Screenshot grounding data:
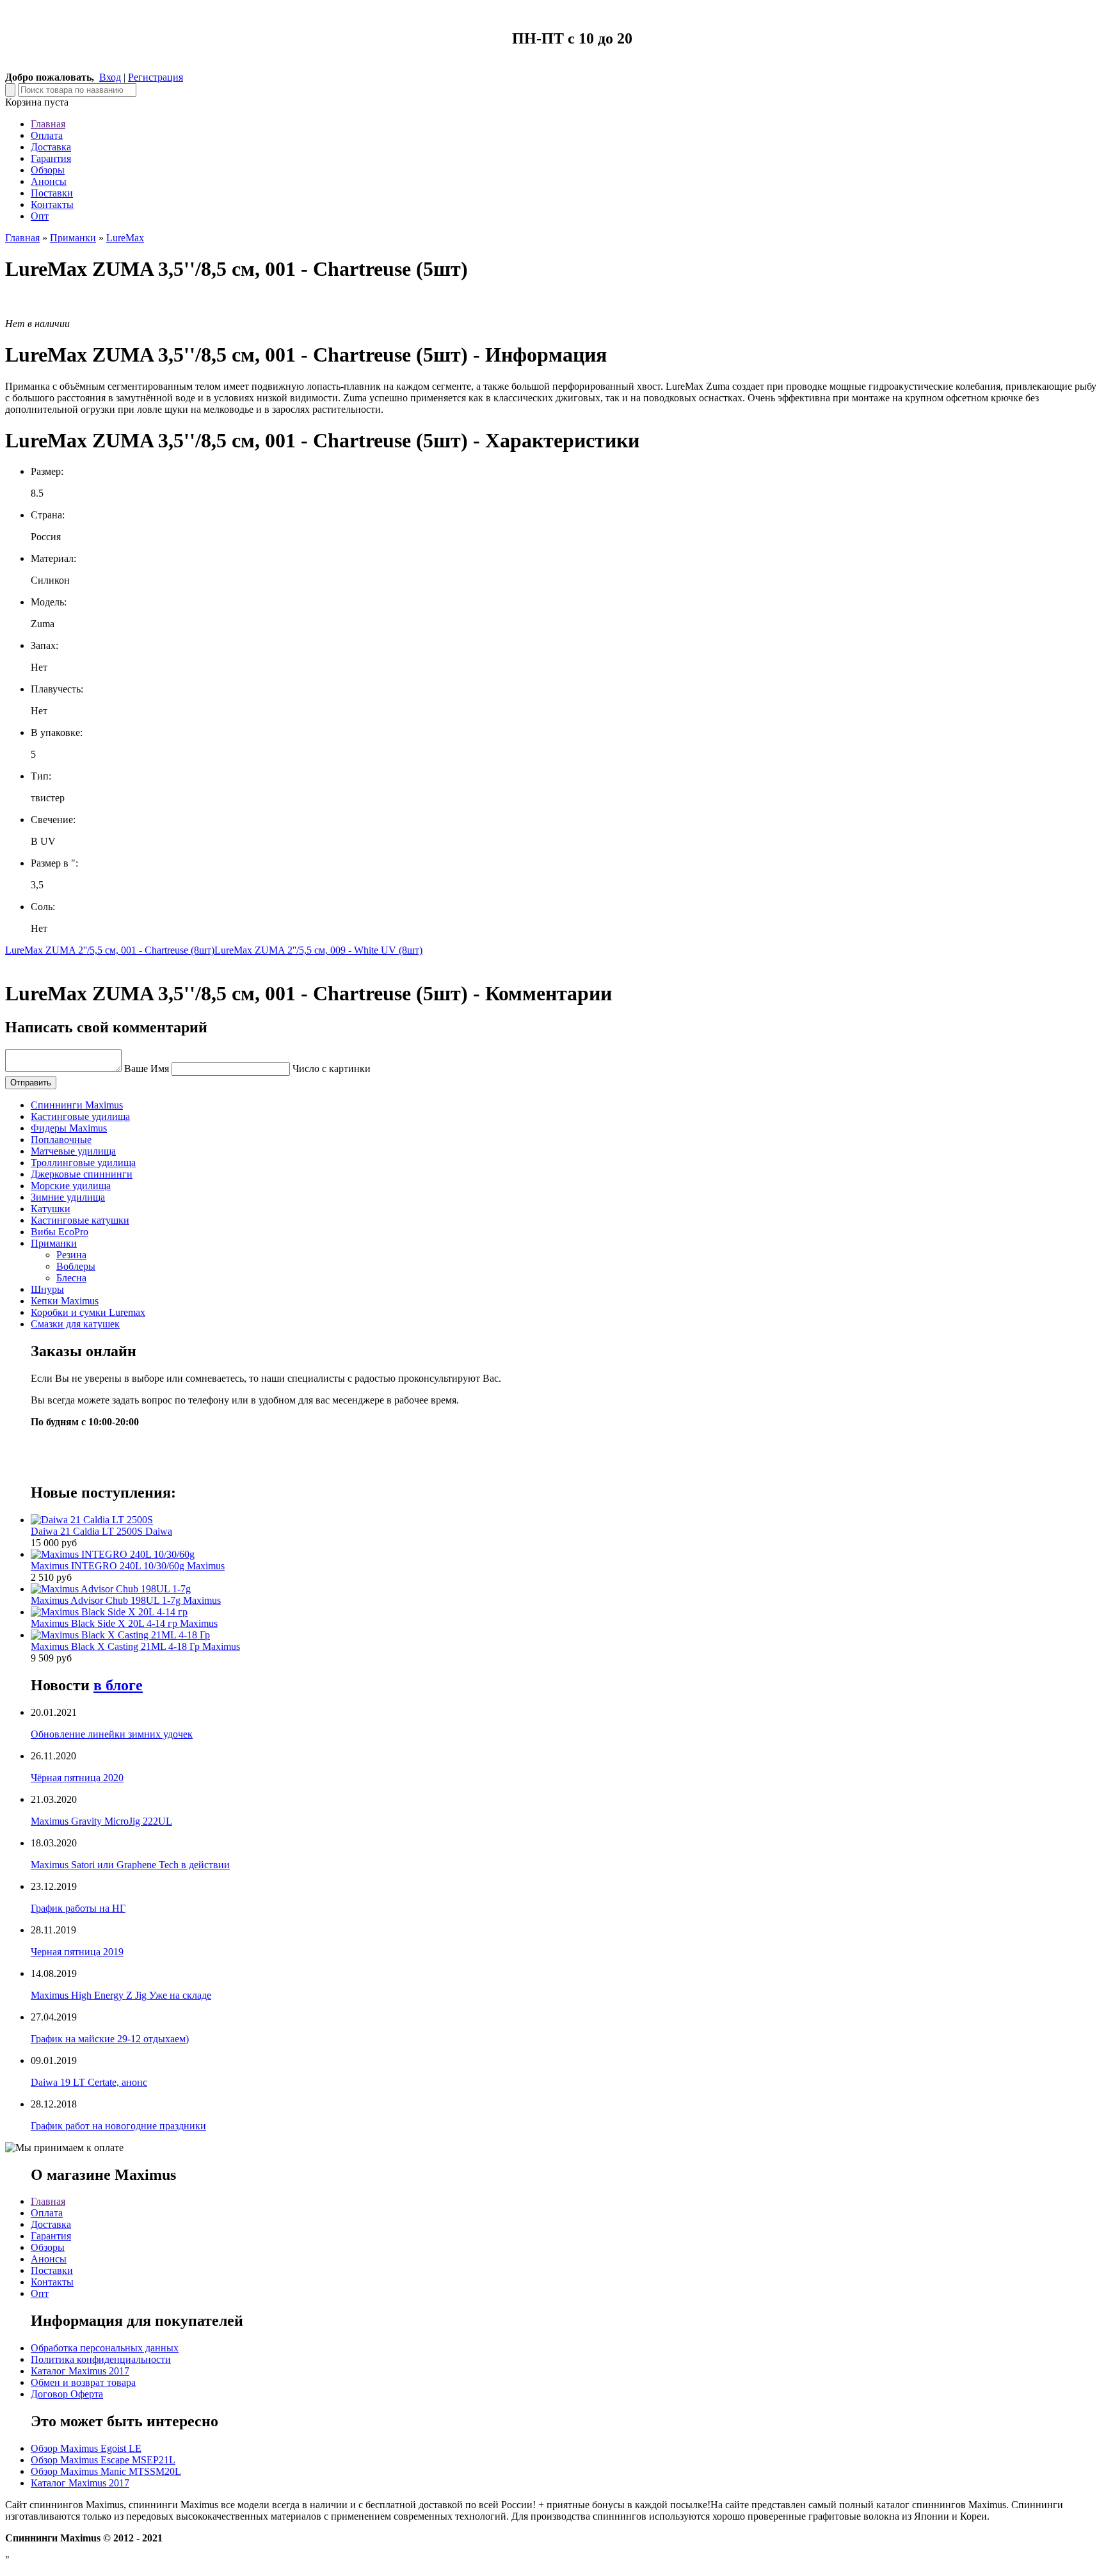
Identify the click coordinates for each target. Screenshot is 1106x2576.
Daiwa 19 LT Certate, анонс (89, 2082)
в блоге (118, 1685)
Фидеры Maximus (69, 1128)
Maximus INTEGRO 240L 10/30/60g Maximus (128, 1565)
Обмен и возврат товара (83, 2382)
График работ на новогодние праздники (118, 2125)
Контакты (52, 204)
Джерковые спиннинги (81, 1174)
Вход (110, 77)
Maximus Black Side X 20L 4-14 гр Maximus (124, 1623)
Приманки (73, 237)
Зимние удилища (68, 1197)
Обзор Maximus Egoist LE (86, 2448)
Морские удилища (71, 1185)
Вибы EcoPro (59, 1231)
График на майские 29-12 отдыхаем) (110, 2038)
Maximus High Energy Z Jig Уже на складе (121, 1995)
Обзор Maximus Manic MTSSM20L (106, 2471)
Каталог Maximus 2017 (80, 2370)
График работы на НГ (78, 1908)
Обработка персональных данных (105, 2347)
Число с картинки (332, 1068)
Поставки (52, 193)
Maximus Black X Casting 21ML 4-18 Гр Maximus (135, 1646)
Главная (48, 123)
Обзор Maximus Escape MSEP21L (103, 2459)
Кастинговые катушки (80, 1220)
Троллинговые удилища (83, 1162)
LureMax (125, 237)
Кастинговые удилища (80, 1116)
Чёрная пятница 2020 (77, 1777)
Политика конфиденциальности (101, 2359)
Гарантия (51, 158)
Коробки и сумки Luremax (88, 1312)
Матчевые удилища (73, 1151)
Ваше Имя (146, 1068)
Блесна (71, 1277)
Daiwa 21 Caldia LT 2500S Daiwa (101, 1531)
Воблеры (75, 1266)
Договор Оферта (67, 2393)
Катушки (50, 1208)
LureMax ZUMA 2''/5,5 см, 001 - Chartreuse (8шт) (109, 950)
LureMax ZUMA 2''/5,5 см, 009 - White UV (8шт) (318, 950)
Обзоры (48, 169)
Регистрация (155, 77)
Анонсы (49, 181)
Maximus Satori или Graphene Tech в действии (130, 1864)
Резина (71, 1254)
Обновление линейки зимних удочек (112, 1734)
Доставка (51, 146)
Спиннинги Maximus (77, 1105)
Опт (40, 216)
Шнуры (47, 1289)
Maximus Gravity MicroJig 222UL (101, 1821)
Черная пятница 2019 (77, 1951)
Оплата (47, 135)
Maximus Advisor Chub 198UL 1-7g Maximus (126, 1600)
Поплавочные (61, 1139)
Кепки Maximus (65, 1300)
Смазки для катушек (75, 1323)
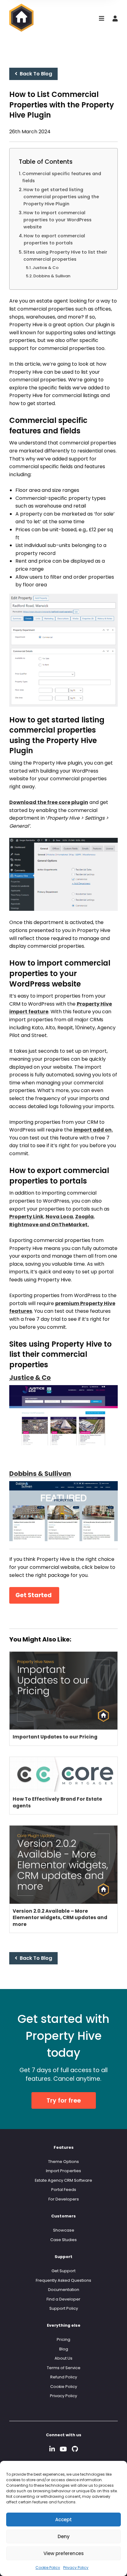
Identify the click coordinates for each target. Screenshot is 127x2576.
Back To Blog (34, 73)
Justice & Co (45, 268)
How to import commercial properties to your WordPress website (57, 220)
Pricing (63, 2339)
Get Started (34, 1595)
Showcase (63, 2230)
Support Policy (63, 2308)
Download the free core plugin (48, 802)
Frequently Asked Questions (63, 2280)
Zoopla (84, 1216)
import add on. (93, 1129)
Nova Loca (59, 1216)
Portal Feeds (63, 2189)
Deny (64, 2536)
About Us (63, 2358)
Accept (63, 2519)
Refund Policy (63, 2377)
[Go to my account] (115, 18)
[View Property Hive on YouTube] (63, 2449)
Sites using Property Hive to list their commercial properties (65, 255)
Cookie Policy (47, 2567)
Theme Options (63, 2161)
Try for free (64, 2100)
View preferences (63, 2553)
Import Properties (63, 2170)
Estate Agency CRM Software (63, 2180)
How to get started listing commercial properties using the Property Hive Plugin (61, 197)
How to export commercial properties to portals (54, 239)
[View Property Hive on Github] (75, 2449)
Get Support (63, 2270)
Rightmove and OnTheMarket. (49, 1224)
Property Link (26, 1216)
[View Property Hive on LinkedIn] (52, 2449)
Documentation (63, 2289)
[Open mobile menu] (101, 18)
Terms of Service (63, 2367)
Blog (63, 2349)
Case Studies (63, 2239)
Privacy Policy (75, 2567)
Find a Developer (63, 2299)
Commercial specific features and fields (61, 177)
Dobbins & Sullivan (51, 276)
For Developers (63, 2199)
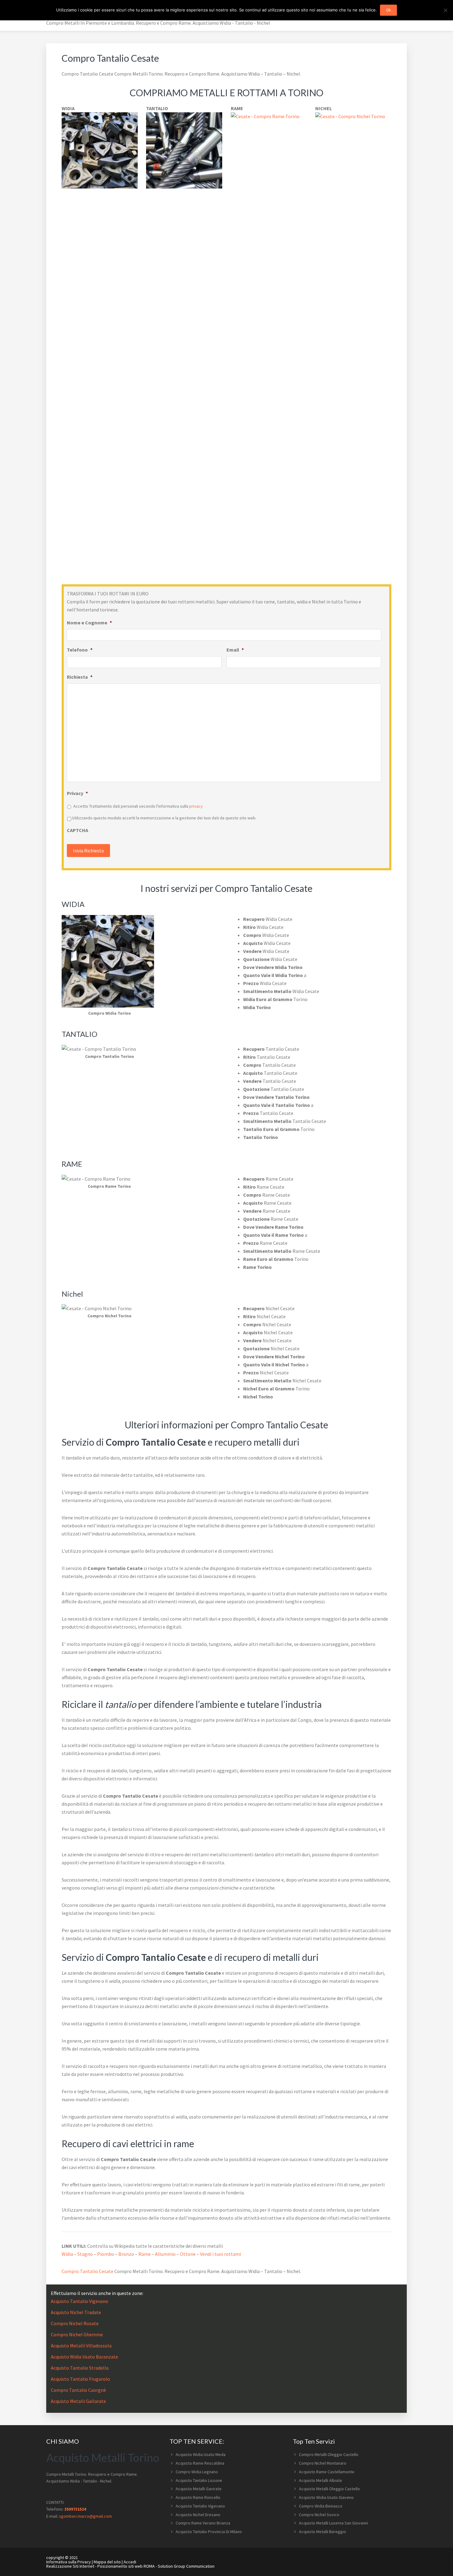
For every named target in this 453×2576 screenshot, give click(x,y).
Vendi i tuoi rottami (220, 2254)
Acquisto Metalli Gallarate (78, 2401)
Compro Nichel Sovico (319, 2514)
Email (235, 650)
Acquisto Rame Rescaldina (200, 2463)
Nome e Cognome (89, 622)
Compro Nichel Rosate (75, 2323)
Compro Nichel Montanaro (322, 2463)
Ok (388, 10)
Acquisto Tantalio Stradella (79, 2368)
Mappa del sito (107, 2562)
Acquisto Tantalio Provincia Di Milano (209, 2531)
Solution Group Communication (186, 2566)
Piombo (105, 2254)
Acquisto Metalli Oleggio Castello (329, 2488)
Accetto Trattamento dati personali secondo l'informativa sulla (138, 806)
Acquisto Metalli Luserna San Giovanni (333, 2523)
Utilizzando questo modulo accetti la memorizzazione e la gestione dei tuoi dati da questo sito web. (164, 818)
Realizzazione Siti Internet (70, 2566)
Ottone (188, 2254)
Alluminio (165, 2254)
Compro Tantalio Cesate (87, 2271)
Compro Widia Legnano (197, 2472)
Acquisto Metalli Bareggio (322, 2531)
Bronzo (126, 2254)
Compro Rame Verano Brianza (203, 2523)
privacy (196, 806)
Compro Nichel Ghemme (77, 2334)
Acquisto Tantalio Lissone (199, 2480)
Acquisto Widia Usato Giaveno (326, 2497)
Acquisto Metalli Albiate (320, 2480)
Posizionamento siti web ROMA (126, 2566)
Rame (144, 2254)
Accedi (130, 2562)
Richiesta (79, 677)
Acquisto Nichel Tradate (76, 2312)
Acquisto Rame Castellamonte (326, 2472)
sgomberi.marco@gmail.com (85, 2516)
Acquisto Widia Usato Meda (201, 2454)
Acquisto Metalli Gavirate (199, 2488)
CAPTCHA (77, 830)
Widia (67, 2254)
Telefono (79, 650)
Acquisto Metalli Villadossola (81, 2345)
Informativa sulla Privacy (68, 2562)
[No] (445, 10)
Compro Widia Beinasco (320, 2506)
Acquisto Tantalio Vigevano (79, 2301)
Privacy (77, 793)
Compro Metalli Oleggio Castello (328, 2454)
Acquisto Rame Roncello (198, 2497)
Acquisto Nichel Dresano (198, 2514)
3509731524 (75, 2509)
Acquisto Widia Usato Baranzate (84, 2357)
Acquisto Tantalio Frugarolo (80, 2379)
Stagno (85, 2254)
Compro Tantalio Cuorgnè (78, 2390)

#### [Work item]
Only the lines above starting with the line with "Find a Developer (63, 2299)" and going on through the line with "Compro Nichel Rosate (75, 2323)" belong in the answer; repeat them exactly, minus any picture.

#### [Output for this task]
Find a Developer (63, 2299)
Commercial specific features and fields (61, 177)
Dobbins & Sullivan (51, 276)
For Developers (63, 2199)
For every named target in this 453×2576 screenshot, give click(x,y).
Vendi i tuoi rottami (220, 2254)
Acquisto Metalli Gallarate (78, 2401)
Compro Nichel Sovico (319, 2514)
Email (235, 650)
Acquisto Rame Rescaldina (200, 2463)
Nome e Cognome (89, 622)
Compro Nichel Rosate (75, 2323)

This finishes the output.